Les gens qui m’accusent sont des gens de mauvaise foi car ils savent pertinemment que l’Opéra Comique n’a pas les moyens de monter des spectacles lyriques de qualité. Et moi, je me refuse à monter des productions médiocres. Si c’est pour avoir des musiciens et des vois tocardes, ce n’est pas la peine. C’est pour cette raison que je monte beaucoup d’adaptation d’opérettes. Cela ne me ravit pas de jouer la Vie Parisienne avec douze musiciens dans la fosse. Je préférerais en avoir 40. Grâce au succès de l’an passé, je pourrai rajouter cette année un hautbois et un violon, mais guère plus. Si on avait 500 places de plus, on pourrait peut être équilibrer les spectacles lyriques. Mais sans budget artistique, c’est impossible. Nous sommes en France, le seul théâtre subventionné à ne pas avoir ce budget artistique pourtant indispensable au fonctionnement de tout théâtre en ordre de marche. Nous n’avons que 6 millions d’euros par an. Nous n’avons pas les moyens de l’image qui et véhiculée autour de l’Opéra Comique.


CC : Continueriez-vous à diriger l’Opéra Comique dans ces conditions ?

J.S. : Soit l’Etat me donne les moyens de continuer en me permettant financièrement d’alterner musique populaire et le répertoire de l’opéra bouffe du siècle dernier, soit je m’en vais. Si l’on ma confié cet Opéra, c’est parce que j’étais le seul à pouvoir remplir les salles. Il y avait 12 millions de dettes quand j’ai pris mes fonctions, que l’Etat n’a pas épongés. Nous traînons les dettes de mon prédécesseur. Nous faisons 55% de notre budget par les recettes de billetterie. Nous avons fait 35 millions de francs l’an passé et cette année nous devons faire 36 893 000 francs de recettes pour équilibrer le budget !
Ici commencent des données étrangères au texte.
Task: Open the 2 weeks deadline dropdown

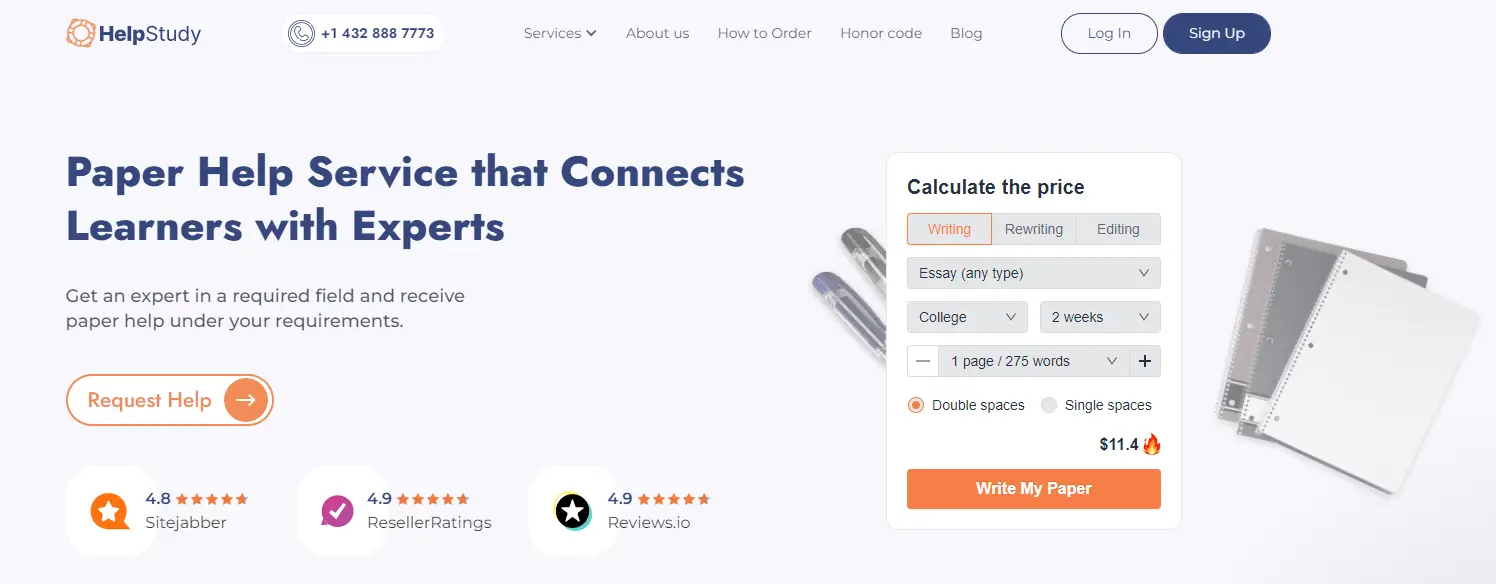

CC : Quelle est la frontière entre la musique et le théâtre ? Etes vous un metteur en scène mélomane ou un musicien qui aime le théâtre ?

J.S. : Je crois déjà que pour mettre en scène la musique, il faut être mélomane. On assiste souvent à des malentendus ou à des fiascos terrifiants quand on voit des spectacles mis en scène par des gens qui sont très intelligents mais pas mélomanes, qui ne connaissent pas les pulsations de la musique et en arrivent à combattre la partition. Vous ne décidez pas votre mise en scène, vous devez suivre la partition. La mise en scène de la musique doit coller à la musique. Ou alors, il faut écrire une musique spécifique pour la mise en scène. Et je préfère travailler avec un musicien qui joue moyennement bien la comédie qu’avec un comédien qui n’est pas du tout musicien.

CC : Comment définiriez-vous votre style ?

J.S. : Je dirais que je n’ai jamais monté un spectacle ennuyeux. Ils ne sont pas toujours excellents mais on ne s’y ennuie pas. Mon style, c’est d’abord un sens du tempo car je suis musicien et percussionniste. Je n’aime pas les temps mort. J’aime le rythme des images, des mots et de l’action. J’ai un style, que certaines personnes détestent mais ils ne peuvent pas exiger de moi que je sois autre chose que ce que je suis. On aime ou on aime pas. Mais il y a une chose qu’ils oublient, c’est que dans mon théâtre, le burlesque côtoie la mélancolie.

CC : Certains vous qualifient de « vulgaire ». La vulgarité est-elle une notion indissociable de la popularité ?

CC : Quand Molière a auditionné devant Louis XIV, il lui a dit : « Majesté, me permettrez vous de vous donner une courte farce vulgaire qui divertisse tant nos peuples de province ». Et il a joué une pièce qui n’était pas vulgaire mais populaire. La vulgarité, c’est la personne qui juge qui en décide. Un grand metteur en scène, considéré comme tel par la presse, pourra être vulgaire sur scène, on trouvera cela admirable. Dans un autre spectacle, une comédienne montrera ses seins et on dira que c’est vulgaire. Pour moi, la plus grande vulgarité, c’est l’ennui. C’est de ne pas faire rire avec une blague.